◆ Description of the task: Pull every line of the listing below word for word, leaving out the pictures.

==================================================

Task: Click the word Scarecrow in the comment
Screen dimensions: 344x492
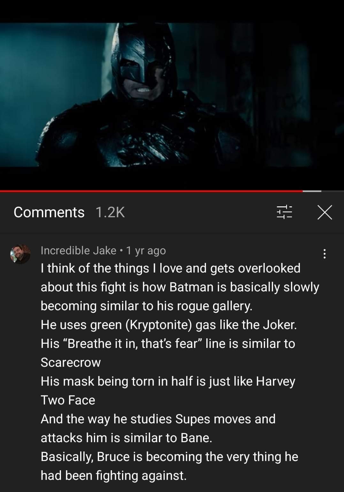Action: (71, 363)
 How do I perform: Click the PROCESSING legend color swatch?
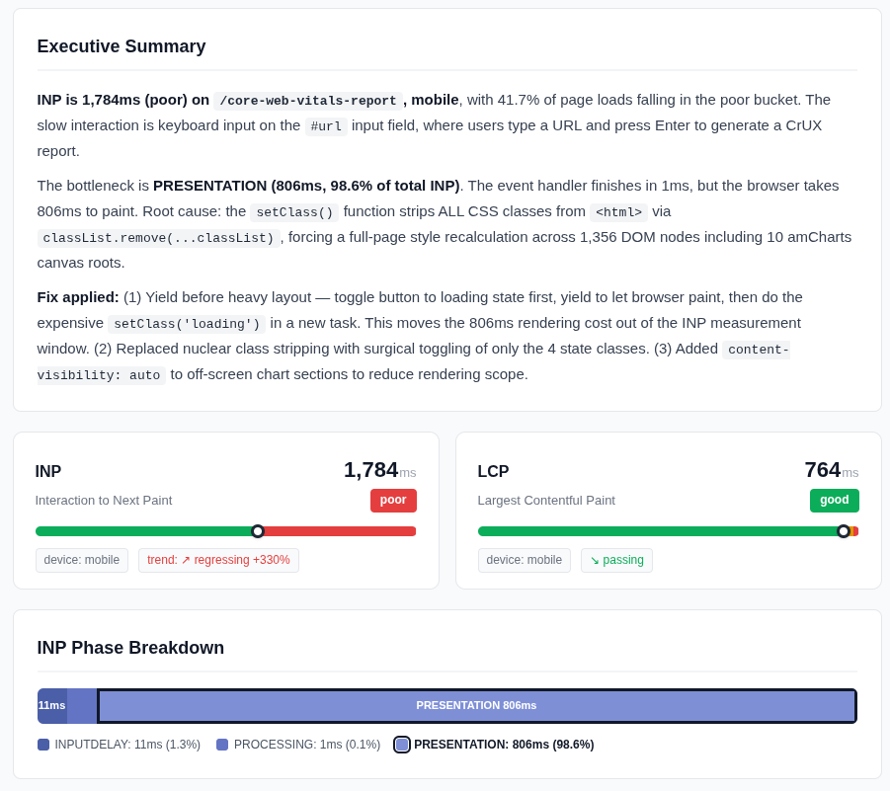coord(222,745)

==================================================

◆ Answer to this exercise:
Task: Click the word Scarecrow in the comment
Screen dimensions: 344x492
Action: (71, 363)
 How do I perform: Click the PROCESSING legend color swatch?
coord(222,745)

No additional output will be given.